Der Ständerat hatte eine vom Nationalrat gutgeheissene Motion von Remo Gysin (SP/BS) präzisiert, wie so genannte Whistleblower, die Korruptionstatbestände und andere Unregelmässigkeiten «verpfeifen», vor Entlassung und Diskriminierung geschützt werden können. Bundesrat Christoph Blocher war damit einverstanden.
Die Ständeratsmotion verlangt vom Bundesrat zu konkretisieren, wann eine Kündigung gegen eine Person, die Missstände offenlegt, rechtsmissbräuchlich ist. Der an die arbeitsrechtliche Treuepflicht gebundene Whistleblower soll zuerst den Arbeitgeber informieren und nur als «ultima ratio» an die Öffentlichkeit gehen.
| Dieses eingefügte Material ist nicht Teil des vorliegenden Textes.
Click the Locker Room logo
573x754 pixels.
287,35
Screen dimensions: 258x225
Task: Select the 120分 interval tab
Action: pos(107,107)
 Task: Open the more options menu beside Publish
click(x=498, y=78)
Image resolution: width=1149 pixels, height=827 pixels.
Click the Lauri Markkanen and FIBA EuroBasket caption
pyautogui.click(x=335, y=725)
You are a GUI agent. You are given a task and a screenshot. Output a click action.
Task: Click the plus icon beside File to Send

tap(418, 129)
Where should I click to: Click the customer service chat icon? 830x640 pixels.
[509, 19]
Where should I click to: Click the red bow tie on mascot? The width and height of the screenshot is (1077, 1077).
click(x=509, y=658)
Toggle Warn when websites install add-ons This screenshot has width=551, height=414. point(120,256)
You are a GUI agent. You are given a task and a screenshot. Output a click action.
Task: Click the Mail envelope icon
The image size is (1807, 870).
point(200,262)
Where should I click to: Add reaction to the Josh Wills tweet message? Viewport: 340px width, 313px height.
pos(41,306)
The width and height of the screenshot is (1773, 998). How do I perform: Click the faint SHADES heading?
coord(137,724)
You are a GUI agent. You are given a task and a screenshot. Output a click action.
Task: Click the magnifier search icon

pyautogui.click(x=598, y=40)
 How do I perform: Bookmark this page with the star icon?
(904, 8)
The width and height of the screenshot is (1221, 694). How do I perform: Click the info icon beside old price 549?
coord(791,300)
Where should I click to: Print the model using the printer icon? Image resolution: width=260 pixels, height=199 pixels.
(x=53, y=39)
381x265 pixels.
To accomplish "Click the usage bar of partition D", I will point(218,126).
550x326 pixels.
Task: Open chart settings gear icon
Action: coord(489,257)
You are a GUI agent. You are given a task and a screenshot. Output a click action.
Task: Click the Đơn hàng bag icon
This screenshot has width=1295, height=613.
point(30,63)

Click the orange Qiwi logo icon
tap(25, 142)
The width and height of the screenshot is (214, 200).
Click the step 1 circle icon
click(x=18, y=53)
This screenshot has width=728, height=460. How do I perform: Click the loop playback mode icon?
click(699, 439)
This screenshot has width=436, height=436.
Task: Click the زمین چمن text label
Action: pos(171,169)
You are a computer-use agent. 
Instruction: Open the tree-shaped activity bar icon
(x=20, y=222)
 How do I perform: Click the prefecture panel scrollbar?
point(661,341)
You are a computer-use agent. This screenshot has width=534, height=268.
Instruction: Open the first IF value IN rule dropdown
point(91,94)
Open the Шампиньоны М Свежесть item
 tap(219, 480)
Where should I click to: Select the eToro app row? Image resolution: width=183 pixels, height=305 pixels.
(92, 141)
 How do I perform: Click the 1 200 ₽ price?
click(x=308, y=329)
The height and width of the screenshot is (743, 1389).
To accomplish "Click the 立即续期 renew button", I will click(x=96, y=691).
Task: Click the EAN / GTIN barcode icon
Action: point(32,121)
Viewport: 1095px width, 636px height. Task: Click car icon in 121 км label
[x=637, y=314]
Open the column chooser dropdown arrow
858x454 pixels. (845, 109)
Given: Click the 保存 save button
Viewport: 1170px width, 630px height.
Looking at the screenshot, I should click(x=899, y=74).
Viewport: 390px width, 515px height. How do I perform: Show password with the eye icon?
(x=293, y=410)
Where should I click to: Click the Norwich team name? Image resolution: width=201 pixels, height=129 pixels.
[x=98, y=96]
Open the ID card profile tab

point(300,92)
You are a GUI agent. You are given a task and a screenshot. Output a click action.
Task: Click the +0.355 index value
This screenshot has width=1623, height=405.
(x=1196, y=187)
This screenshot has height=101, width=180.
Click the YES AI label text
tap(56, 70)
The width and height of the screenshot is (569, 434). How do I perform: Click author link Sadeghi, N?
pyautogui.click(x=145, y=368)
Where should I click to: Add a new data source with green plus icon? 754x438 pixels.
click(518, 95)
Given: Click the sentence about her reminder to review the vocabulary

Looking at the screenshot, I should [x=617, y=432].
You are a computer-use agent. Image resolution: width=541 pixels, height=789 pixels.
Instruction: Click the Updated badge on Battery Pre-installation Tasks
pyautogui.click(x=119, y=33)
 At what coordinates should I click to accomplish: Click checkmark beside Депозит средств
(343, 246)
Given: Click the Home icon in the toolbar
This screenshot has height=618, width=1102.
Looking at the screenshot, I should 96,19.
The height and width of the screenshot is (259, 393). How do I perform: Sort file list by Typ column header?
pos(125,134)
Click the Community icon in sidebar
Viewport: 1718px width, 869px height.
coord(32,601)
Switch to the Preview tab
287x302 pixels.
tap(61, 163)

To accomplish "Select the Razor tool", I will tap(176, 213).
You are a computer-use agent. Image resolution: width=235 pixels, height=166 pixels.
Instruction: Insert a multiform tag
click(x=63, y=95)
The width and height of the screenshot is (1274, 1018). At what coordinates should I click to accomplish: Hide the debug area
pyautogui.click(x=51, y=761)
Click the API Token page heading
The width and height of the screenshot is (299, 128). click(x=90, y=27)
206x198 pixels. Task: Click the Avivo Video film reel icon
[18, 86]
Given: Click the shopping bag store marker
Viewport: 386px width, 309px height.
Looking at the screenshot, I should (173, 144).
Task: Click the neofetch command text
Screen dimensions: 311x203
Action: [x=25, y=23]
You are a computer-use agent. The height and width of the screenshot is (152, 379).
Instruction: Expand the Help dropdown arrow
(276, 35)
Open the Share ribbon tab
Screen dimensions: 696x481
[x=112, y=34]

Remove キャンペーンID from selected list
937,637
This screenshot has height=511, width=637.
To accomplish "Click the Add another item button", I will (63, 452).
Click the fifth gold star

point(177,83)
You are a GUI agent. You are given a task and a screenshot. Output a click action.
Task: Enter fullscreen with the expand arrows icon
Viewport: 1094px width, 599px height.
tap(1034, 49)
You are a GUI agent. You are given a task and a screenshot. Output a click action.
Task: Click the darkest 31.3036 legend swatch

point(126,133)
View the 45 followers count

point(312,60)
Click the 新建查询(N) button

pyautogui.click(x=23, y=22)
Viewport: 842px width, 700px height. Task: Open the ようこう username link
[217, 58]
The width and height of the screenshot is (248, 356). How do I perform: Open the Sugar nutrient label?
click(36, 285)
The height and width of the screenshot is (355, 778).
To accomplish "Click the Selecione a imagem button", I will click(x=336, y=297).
Stimmt der Nationalrat der Motion zu, habe der Bundesrat den Kündigungsschutz im Obligationenrecht festzulegen, sagte RK- Präsident Daniel Vischer (Grüne/ZH) am Freitag vor den Medien. Zu prüfen sei, ob die Sanktion bei missbräuchlichen Kündigungen - Entschädigung von bis zu sechs Monatslöhnen - scharf genug sei.